* **Exercise details**
All lines ahead of the one containing "Identify the location of figure-caption: Jurkat" are to be left out; that line and each one after it, through the end of the records below, are to be duplicated exactly.

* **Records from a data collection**

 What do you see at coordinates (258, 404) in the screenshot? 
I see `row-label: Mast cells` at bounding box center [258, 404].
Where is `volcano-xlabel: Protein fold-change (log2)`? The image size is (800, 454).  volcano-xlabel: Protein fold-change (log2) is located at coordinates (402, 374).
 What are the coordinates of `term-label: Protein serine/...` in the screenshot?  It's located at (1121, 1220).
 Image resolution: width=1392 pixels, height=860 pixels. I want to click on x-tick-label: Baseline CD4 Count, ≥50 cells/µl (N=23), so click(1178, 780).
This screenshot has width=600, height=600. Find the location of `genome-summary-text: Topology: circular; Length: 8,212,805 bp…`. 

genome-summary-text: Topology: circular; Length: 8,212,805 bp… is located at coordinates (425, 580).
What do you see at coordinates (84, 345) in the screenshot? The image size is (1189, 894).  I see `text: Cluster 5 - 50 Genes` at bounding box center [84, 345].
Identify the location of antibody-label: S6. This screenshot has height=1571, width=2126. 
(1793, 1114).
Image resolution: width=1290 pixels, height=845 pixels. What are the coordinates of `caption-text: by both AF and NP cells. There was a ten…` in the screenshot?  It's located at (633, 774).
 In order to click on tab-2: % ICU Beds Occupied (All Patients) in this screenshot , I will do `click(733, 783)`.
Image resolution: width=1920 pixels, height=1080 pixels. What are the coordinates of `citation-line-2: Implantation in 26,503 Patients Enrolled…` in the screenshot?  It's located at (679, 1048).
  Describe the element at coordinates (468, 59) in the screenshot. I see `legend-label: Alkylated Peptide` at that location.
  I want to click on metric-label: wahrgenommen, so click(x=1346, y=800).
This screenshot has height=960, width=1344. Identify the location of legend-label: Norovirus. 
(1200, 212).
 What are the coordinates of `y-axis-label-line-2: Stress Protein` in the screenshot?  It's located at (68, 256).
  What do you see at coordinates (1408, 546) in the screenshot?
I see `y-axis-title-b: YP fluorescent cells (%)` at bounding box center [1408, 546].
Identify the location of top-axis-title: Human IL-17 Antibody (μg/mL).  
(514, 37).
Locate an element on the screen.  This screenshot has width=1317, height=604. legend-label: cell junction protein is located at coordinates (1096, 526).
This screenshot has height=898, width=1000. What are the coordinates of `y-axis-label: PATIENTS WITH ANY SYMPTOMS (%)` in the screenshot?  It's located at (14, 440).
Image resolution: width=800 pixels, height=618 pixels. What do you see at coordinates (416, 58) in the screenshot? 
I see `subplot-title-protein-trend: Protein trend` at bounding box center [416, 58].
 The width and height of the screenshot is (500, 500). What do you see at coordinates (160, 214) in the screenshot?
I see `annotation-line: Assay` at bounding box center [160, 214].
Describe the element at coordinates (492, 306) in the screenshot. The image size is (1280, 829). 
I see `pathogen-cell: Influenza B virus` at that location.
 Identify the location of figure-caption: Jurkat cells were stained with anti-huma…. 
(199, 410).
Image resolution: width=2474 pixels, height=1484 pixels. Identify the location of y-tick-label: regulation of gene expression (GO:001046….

* **Result below**
 Identify the location of figure-caption: Jurkat cells were stained with anti-huma…. 
(199, 410).
Image resolution: width=2474 pixels, height=1484 pixels. Identify the location of y-tick-label: regulation of gene expression (GO:001046….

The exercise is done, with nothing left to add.